Before beginning your poster design, read about Design Observer here:
Design Observer 3.0

Look at examples of type-only work here:
Type-only Posters
Type-only CD Covers

Download the project description and NEW mandatory text for the poster.

Here is a step by step guide to setting up the document and tiling it onto two 11×17 sheets.

Text Project

Final Contrast and Concord work is due Monday Feb 22.

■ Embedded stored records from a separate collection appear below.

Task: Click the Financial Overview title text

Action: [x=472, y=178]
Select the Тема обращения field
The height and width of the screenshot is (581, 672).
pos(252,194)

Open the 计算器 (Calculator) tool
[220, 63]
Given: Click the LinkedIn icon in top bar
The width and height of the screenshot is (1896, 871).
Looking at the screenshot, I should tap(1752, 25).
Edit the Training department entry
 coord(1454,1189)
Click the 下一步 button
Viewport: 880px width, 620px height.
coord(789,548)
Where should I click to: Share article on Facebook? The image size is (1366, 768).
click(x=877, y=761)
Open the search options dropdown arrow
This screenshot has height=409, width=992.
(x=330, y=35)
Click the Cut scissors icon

Also due Monday are drafts of the first two compositions for the Text Project. Download the Text Project here.

Grab the text here:
Print situates words in space more relentlessly than writing ever did. Writing moves words from the sound world to a world of visual space, but print locks words into position in this space. Control of position is everything in print. Printed texts look machine-made, as they are. In handwriting, control of space tends to be ornamental, ornate, as in calligraphy. Typographic control typically impresses most by its tidiness and invisibility: the lines perfectly regular, all justified on the right side, everything coming out even visually, and without the aid of guidelines or ruled borders that often occur in manuscripts. This is an insistent world of cold, non-human, facts. 
Quote adapted from Walter Ong, Orality and Literacy: The Technologizing of the Word (London and New York:  Methuen, 1982).

Snow Update

Here’s what’s due on Monday for my classes.

Design I-B:
All 8 Contrast Compositions, done by hand, cutting and pasting with found type. We’ll do the scanning and Photoshop clean-up in class. Also, read the next chapter of Lupton, called TEXT.

Design III-B:
Please email the lo-res PDF of your portfolio selections to your section teacher (Jackie or Leslie). Do this ASAP. You should be working intensively on your thesis project(s) right now. For next week, present the next development of your thesis in individual meetings.

This week and next

Remember, no class meeting on Wed Feb 3. Use the time to refine your symbols, review for Monday’s quiz and read the new reading handout, “Concord and Contrast”.

Due Monday Feb 8:
4 Letterform Symbols
Quiz on Lupton chapter 1 “Letter “, 17 typefaces from drawing exercise and class lectures.